◆ **Stored data**
################
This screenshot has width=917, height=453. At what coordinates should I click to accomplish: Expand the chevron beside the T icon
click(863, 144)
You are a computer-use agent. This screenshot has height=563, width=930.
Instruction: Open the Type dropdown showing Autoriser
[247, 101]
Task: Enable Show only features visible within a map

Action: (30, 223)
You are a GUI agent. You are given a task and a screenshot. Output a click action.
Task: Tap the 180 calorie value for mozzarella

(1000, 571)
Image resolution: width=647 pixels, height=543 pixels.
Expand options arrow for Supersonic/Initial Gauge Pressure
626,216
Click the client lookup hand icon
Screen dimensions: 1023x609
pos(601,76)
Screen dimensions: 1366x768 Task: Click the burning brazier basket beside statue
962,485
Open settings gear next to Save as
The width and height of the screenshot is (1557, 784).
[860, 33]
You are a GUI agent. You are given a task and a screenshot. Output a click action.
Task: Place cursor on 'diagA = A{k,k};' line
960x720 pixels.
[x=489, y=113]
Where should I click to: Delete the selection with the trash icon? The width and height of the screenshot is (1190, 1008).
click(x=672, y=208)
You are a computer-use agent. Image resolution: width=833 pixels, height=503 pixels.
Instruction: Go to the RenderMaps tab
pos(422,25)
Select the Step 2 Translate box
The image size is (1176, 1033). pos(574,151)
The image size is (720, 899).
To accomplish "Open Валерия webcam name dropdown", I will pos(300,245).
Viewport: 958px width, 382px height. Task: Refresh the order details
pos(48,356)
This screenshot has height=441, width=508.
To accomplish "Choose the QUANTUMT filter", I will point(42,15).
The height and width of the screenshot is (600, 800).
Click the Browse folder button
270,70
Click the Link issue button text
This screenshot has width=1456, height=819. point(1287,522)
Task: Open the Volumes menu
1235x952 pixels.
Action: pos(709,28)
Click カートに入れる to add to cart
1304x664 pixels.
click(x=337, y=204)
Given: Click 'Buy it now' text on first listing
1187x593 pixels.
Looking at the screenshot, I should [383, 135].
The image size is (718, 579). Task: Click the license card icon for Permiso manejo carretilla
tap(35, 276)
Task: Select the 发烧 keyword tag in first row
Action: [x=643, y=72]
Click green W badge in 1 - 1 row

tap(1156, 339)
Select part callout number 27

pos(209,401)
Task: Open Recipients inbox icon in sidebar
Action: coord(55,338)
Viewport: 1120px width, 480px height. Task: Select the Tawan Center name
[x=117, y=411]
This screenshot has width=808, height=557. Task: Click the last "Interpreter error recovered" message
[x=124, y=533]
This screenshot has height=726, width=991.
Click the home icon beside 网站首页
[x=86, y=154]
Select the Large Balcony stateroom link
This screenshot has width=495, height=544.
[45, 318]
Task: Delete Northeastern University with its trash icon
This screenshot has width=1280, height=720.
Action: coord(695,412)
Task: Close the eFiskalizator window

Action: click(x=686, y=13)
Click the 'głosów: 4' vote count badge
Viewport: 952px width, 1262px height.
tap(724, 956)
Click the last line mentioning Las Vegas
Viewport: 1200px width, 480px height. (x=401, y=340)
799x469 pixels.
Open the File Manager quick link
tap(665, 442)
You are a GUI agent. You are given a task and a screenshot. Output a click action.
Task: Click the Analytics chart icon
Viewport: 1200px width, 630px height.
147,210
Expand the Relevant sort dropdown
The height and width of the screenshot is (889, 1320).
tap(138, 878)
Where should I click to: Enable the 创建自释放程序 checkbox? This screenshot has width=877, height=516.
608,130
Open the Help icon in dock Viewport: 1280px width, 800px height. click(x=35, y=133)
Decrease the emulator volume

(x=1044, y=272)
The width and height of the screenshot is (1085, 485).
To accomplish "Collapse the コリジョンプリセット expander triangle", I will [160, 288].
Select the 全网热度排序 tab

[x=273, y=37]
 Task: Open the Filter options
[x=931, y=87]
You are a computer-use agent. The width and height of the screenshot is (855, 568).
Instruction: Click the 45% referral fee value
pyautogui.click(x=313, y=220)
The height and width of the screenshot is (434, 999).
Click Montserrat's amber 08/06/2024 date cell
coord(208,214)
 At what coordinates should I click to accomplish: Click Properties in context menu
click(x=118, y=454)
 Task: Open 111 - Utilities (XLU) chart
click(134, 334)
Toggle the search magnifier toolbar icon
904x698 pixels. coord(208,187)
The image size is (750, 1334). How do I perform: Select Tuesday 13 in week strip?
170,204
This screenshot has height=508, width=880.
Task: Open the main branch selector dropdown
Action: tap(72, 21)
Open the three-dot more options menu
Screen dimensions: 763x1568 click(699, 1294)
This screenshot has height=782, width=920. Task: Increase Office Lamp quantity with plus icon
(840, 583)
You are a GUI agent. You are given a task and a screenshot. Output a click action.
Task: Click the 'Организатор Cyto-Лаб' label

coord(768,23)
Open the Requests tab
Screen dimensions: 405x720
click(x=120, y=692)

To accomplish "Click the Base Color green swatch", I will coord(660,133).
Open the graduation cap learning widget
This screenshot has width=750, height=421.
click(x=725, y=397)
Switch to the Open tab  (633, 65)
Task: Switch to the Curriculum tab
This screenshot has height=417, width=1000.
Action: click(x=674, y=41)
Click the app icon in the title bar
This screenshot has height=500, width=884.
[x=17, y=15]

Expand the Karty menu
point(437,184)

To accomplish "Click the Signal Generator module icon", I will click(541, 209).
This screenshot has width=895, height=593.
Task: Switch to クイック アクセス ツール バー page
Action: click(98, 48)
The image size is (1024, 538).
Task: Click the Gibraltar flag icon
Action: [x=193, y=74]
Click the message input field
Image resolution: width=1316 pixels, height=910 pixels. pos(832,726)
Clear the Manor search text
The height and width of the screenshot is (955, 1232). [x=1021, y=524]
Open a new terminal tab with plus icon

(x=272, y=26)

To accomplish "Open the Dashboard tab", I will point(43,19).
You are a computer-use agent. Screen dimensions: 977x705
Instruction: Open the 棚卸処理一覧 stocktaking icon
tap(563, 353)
################
◆ **WHAT YOU HAVE TO DO**
Please return all of the records exactly as they appear.

◆ **RESPONSE TO THIS TASK**
This screenshot has width=917, height=453. At what coordinates should I click to accomplish: Expand the chevron beside the T icon
click(863, 144)
You are a computer-use agent. This screenshot has height=563, width=930.
Instruction: Open the Type dropdown showing Autoriser
[247, 101]
Task: Enable Show only features visible within a map

Action: (30, 223)
You are a GUI agent. You are given a task and a screenshot. Output a click action.
Task: Tap the 180 calorie value for mozzarella

(1000, 571)
Image resolution: width=647 pixels, height=543 pixels.
Expand options arrow for Supersonic/Initial Gauge Pressure
626,216
Click the client lookup hand icon
Screen dimensions: 1023x609
pos(601,76)
Screen dimensions: 1366x768 Task: Click the burning brazier basket beside statue
962,485
Open settings gear next to Save as
The width and height of the screenshot is (1557, 784).
[860, 33]
You are a GUI agent. You are given a task and a screenshot. Output a click action.
Task: Place cursor on 'diagA = A{k,k};' line
960x720 pixels.
[x=489, y=113]
Where should I click to: Delete the selection with the trash icon? The width and height of the screenshot is (1190, 1008).
click(x=672, y=208)
You are a computer-use agent. Image resolution: width=833 pixels, height=503 pixels.
Instruction: Go to the RenderMaps tab
pos(422,25)
Select the Step 2 Translate box
The image size is (1176, 1033). pos(574,151)
The image size is (720, 899).
To accomplish "Open Валерия webcam name dropdown", I will pos(300,245).
Viewport: 958px width, 382px height. Task: Refresh the order details
pos(48,356)
This screenshot has height=441, width=508.
To accomplish "Choose the QUANTUMT filter", I will point(42,15).
The height and width of the screenshot is (600, 800).
Click the Browse folder button
270,70
Click the Link issue button text
This screenshot has width=1456, height=819. point(1287,522)
Task: Open the Volumes menu
1235x952 pixels.
Action: pos(709,28)
Click カートに入れる to add to cart
1304x664 pixels.
click(x=337, y=204)
Given: Click 'Buy it now' text on first listing
1187x593 pixels.
Looking at the screenshot, I should [383, 135].
The image size is (718, 579). Task: Click the license card icon for Permiso manejo carretilla
tap(35, 276)
Task: Select the 发烧 keyword tag in first row
Action: [x=643, y=72]
Click green W badge in 1 - 1 row

tap(1156, 339)
Select part callout number 27

pos(209,401)
Task: Open Recipients inbox icon in sidebar
Action: coord(55,338)
Viewport: 1120px width, 480px height. Task: Select the Tawan Center name
[x=117, y=411]
This screenshot has width=808, height=557. Task: Click the last "Interpreter error recovered" message
[x=124, y=533]
This screenshot has height=726, width=991.
Click the home icon beside 网站首页
[x=86, y=154]
Select the Large Balcony stateroom link
This screenshot has width=495, height=544.
[45, 318]
Task: Delete Northeastern University with its trash icon
This screenshot has width=1280, height=720.
Action: coord(695,412)
Task: Close the eFiskalizator window

Action: click(x=686, y=13)
Click the 'głosów: 4' vote count badge
Viewport: 952px width, 1262px height.
tap(724, 956)
Click the last line mentioning Las Vegas
Viewport: 1200px width, 480px height. (x=401, y=340)
799x469 pixels.
Open the File Manager quick link
tap(665, 442)
You are a GUI agent. You are given a task and a screenshot. Output a click action.
Task: Click the Analytics chart icon
Viewport: 1200px width, 630px height.
147,210
Expand the Relevant sort dropdown
The height and width of the screenshot is (889, 1320).
tap(138, 878)
Where should I click to: Enable the 创建自释放程序 checkbox? This screenshot has width=877, height=516.
608,130
Open the Help icon in dock Viewport: 1280px width, 800px height. click(x=35, y=133)
Decrease the emulator volume

(x=1044, y=272)
The width and height of the screenshot is (1085, 485).
To accomplish "Collapse the コリジョンプリセット expander triangle", I will [160, 288].
Select the 全网热度排序 tab

[x=273, y=37]
 Task: Open the Filter options
[x=931, y=87]
You are a computer-use agent. The width and height of the screenshot is (855, 568).
Instruction: Click the 45% referral fee value
pyautogui.click(x=313, y=220)
The height and width of the screenshot is (434, 999).
Click Montserrat's amber 08/06/2024 date cell
coord(208,214)
 At what coordinates should I click to accomplish: Click Properties in context menu
click(x=118, y=454)
 Task: Open 111 - Utilities (XLU) chart
click(134, 334)
Toggle the search magnifier toolbar icon
904x698 pixels. coord(208,187)
The image size is (750, 1334). How do I perform: Select Tuesday 13 in week strip?
170,204
This screenshot has height=508, width=880.
Task: Open the main branch selector dropdown
Action: tap(72, 21)
Open the three-dot more options menu
Screen dimensions: 763x1568 click(699, 1294)
This screenshot has height=782, width=920. Task: Increase Office Lamp quantity with plus icon
(840, 583)
You are a GUI agent. You are given a task and a screenshot. Output a click action.
Task: Click the 'Организатор Cyto-Лаб' label

coord(768,23)
Open the Requests tab
Screen dimensions: 405x720
click(x=120, y=692)

To accomplish "Click the Base Color green swatch", I will coord(660,133).
Open the graduation cap learning widget
This screenshot has width=750, height=421.
click(x=725, y=397)
Switch to the Open tab  (633, 65)
Task: Switch to the Curriculum tab
This screenshot has height=417, width=1000.
Action: click(x=674, y=41)
Click the app icon in the title bar
This screenshot has height=500, width=884.
[x=17, y=15]

Expand the Karty menu
point(437,184)

To accomplish "Click the Signal Generator module icon", I will click(541, 209).
This screenshot has width=895, height=593.
Task: Switch to クイック アクセス ツール バー page
Action: click(98, 48)
The image size is (1024, 538).
Task: Click the Gibraltar flag icon
Action: [x=193, y=74]
Click the message input field
Image resolution: width=1316 pixels, height=910 pixels. pos(832,726)
Clear the Manor search text
The height and width of the screenshot is (955, 1232). [x=1021, y=524]
Open a new terminal tab with plus icon

(x=272, y=26)

To accomplish "Open the Dashboard tab", I will point(43,19).
You are a computer-use agent. Screen dimensions: 977x705
Instruction: Open the 棚卸処理一覧 stocktaking icon
tap(563, 353)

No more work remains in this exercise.